=== Assignment 1 ===
Revise the passage about Ginger Kerrick's visit starting at "The first Latina" and ending at "a dozen kidney stones.", replacing "Monday" with "Thursday".
=== Assignment 2 ===
Pick up the account of Ginger Kerrick's talk on resilience and continue it from the point where it stops.

=== Selected extract ===

-- Opening Marker --

SPS visitor and former NASA mission control director Ginger Kerrick shares the perspective behind her success.

BY KRISTIN DUISBERG

The first Latina director of NASA mission control and a 30-year veteran of the program’s Johnson Space Center, Ginger Kerrick visited SPS on Monday to share a message about resilience — a perspective she developed through multiple life-changing experiences. At the age of 11, she witnessed her father’s fatal heart attack. In college, she walked onto the University of Texas-El Paso women’s basketball team but suffered a career-ending knee injury days before her first game. At 26, she was one of just 120 applicants out of more than 3,000 selected to be evaluated for NASA’s astronaut training program, only to receive a lifetime disqualification when a medical exam ultrasound turned up more than a dozen kidney stones.

“So now my dream of basketball is gone and my dream of being an astronaut is gone, and I started to plummet, and I wanted to quit NASA,” Kerrick shared during chapel. “And then I realized that that’s not me. … I am the strong little girl that watched her dad die right in front of her and picked herself up and kept moving. So while this does feel like the end of the world, it’s not, and I have had the worst thing happen to me and I survived it, and I will survive this too.”

-- Closing Marker --

=== Dataset excerpt ===
-- Opening Marker --

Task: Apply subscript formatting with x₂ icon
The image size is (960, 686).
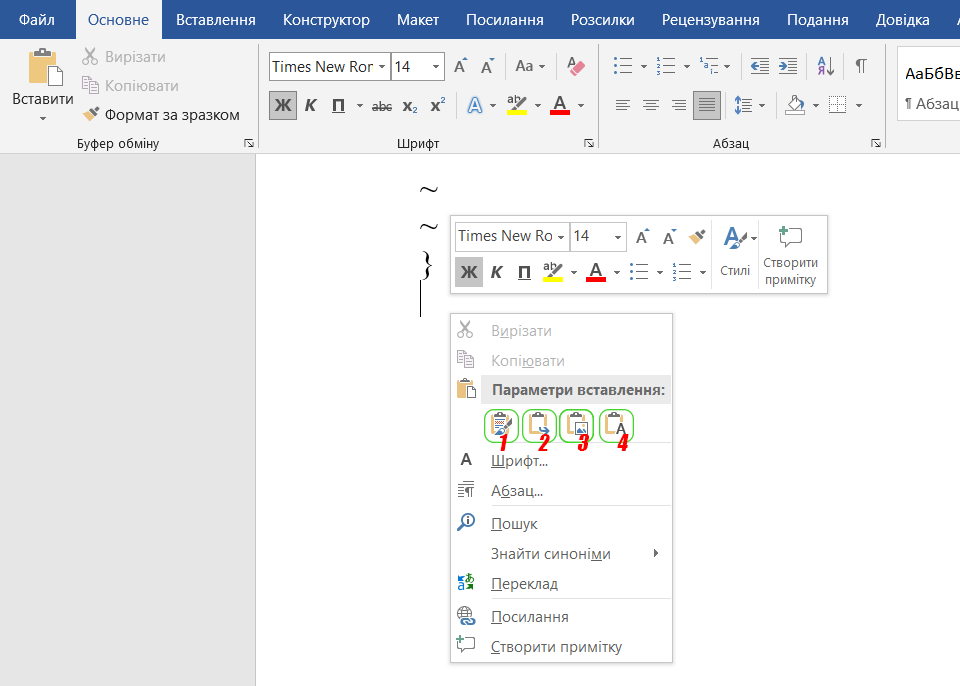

-- Closing Marker --

=== Exercise answer 1 ===
The first Latina director of NASA mission control and a 30-year veteran of the program’s Johnson Space Center, Ginger Kerrick visited SPS on Thursday to share a message about resilience — a perspective she developed through multiple life-changing experiences. At the age of 11, she witnessed her father’s fatal heart attack. In college, she walked onto the University of Texas-El Paso women’s basketball team but suffered a career-ending knee injury days before her first game. At 26, she was one of just 120 applicants out of more than 3,000 selected to be evaluated for NASA’s astronaut training program, only to receive a lifetime disqualification when a medical exam ultrasound turned up more than a dozen kidney stones.

=== Exercise answer 2 ===
Today the chief strategy officer of Barrios Technology, a small, woman-owned aerospace company in Houston, Kerrick shared a brief summary of her career, which has included leading space station and shuttle missions and preparing the next generation of astronauts, and reflected on how mindset makes a difference when confronting adversity. “Recognize that there are opportunities out there that you may not have even imagined for yourself, and have the courage and bravery to take those on,” she said. “I wouldn’t have had these opportunities if I’d had a good knee, if I didn’t have kidney stones, and perhaps even if my father hadn’t died at the age that I was. When he did, it made me strong; it made me resilient. And you can be resilient today.”